__Problem to solve__. All of the lines below are to be transcribed faithfully, with pictures excluded from the copy.

(Dataset entries)
------------------------------------------------

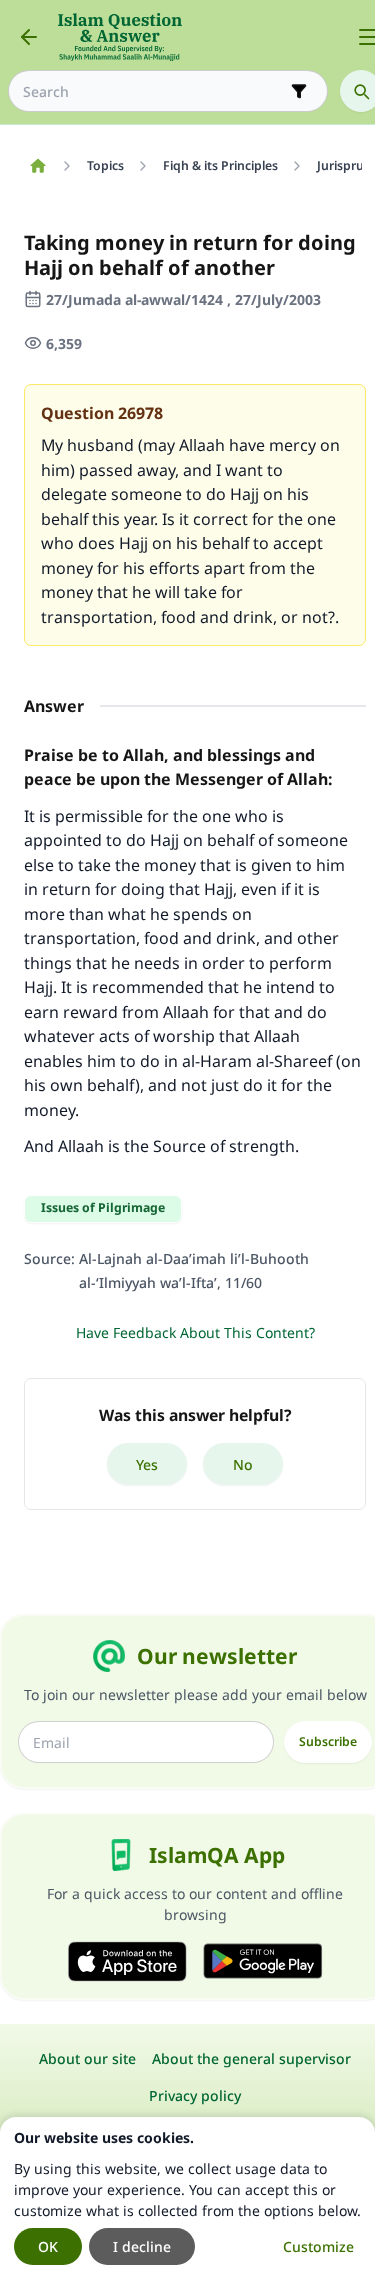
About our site (87, 2058)
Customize (318, 2246)
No (243, 1464)
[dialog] (187, 2198)
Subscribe (328, 1741)
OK (48, 2246)
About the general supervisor (251, 2058)
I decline (142, 2246)
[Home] (37, 166)
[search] (361, 91)
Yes (147, 1464)
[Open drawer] (368, 37)
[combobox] (154, 91)
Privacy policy (195, 2095)
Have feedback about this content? (195, 1332)
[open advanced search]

------------------------------------------------

__Written reply__.
About our site (87, 2058)
Customize (318, 2246)
No (243, 1464)
[dialog] (187, 2198)
Subscribe (328, 1741)
OK (48, 2246)
About the general supervisor (251, 2058)
I decline (142, 2246)
[Home] (37, 166)
[search] (361, 91)
Yes (147, 1464)
[Open drawer] (368, 37)
[combobox] (154, 91)
Privacy policy (195, 2095)
Have feedback about this content? (195, 1332)
[open advanced search]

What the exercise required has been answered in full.